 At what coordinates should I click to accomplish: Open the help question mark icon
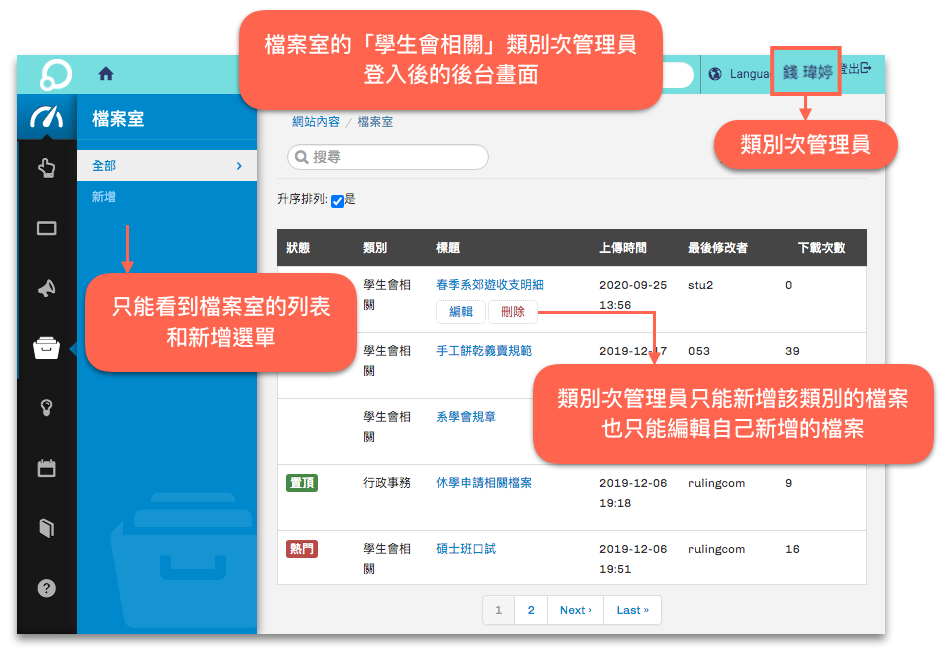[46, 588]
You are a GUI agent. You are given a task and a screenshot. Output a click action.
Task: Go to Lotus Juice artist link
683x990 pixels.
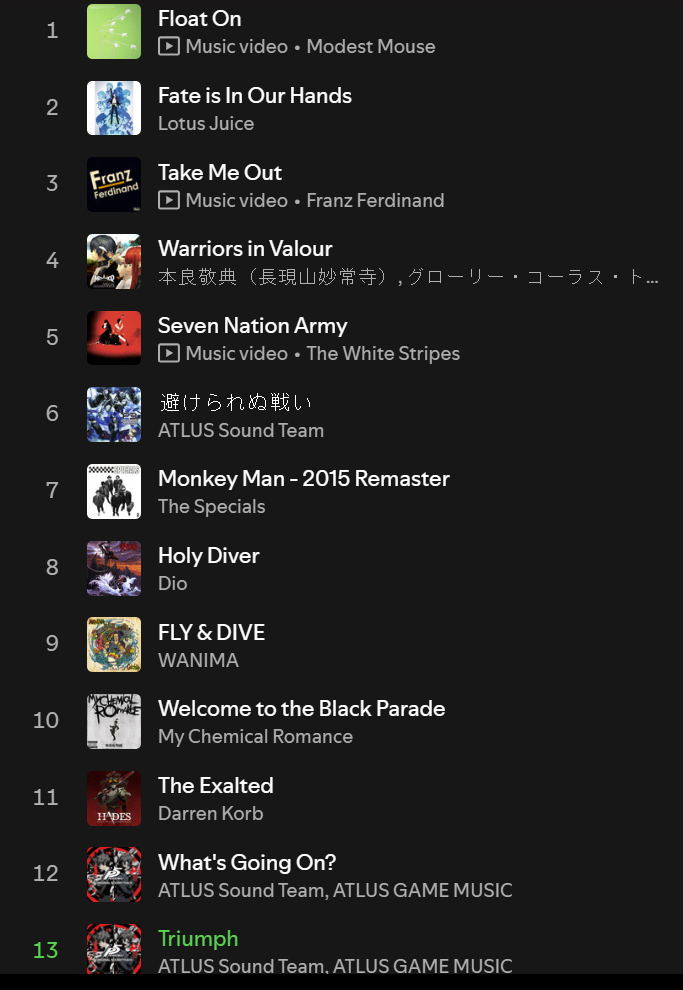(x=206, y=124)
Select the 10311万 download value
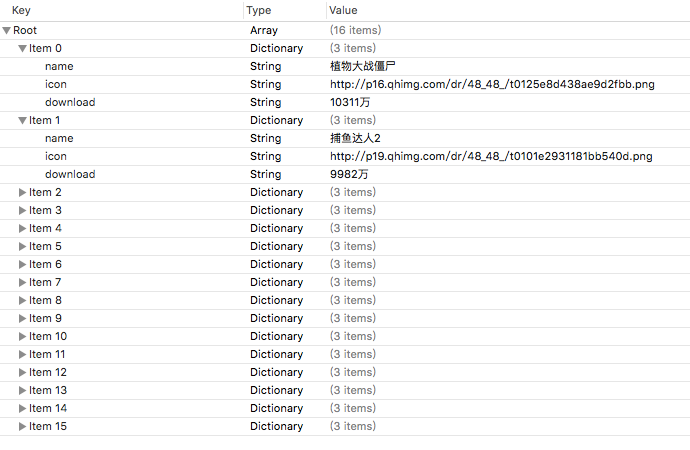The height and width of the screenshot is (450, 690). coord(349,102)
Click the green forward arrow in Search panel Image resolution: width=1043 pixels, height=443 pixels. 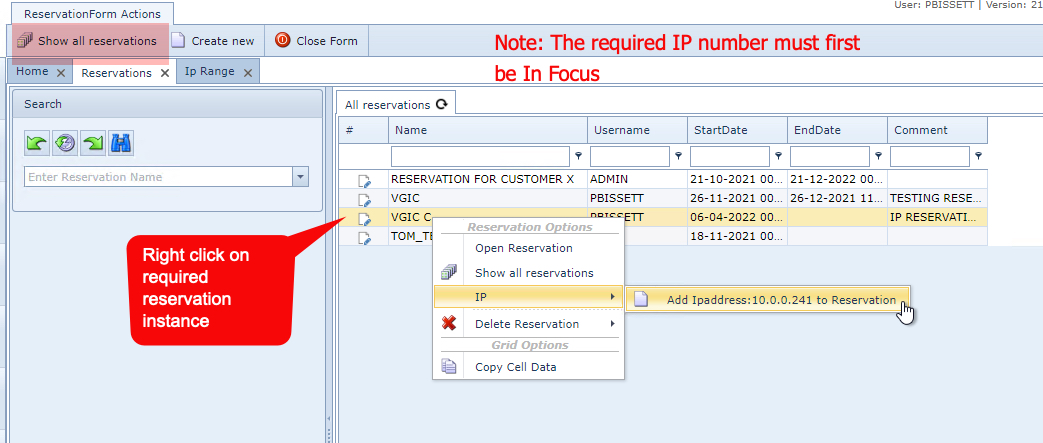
========
* **GIVEN REQUEST**:
Pull out every line of text from the material above and reproduce it word for word, without the pictures.

* **EXERCISE RESULT**:
 At what coordinates should I click to accomplish: Open the help question mark icon
[46, 588]
You are a GUI agent. You are given a task and a screenshot. Output a click action.
Task: Go to Lotus Juice artist link
683x990 pixels.
(x=206, y=124)
Select the 10311万 download value
The height and width of the screenshot is (450, 690). coord(349,102)
Click the green forward arrow in Search panel Image resolution: width=1043 pixels, height=443 pixels. 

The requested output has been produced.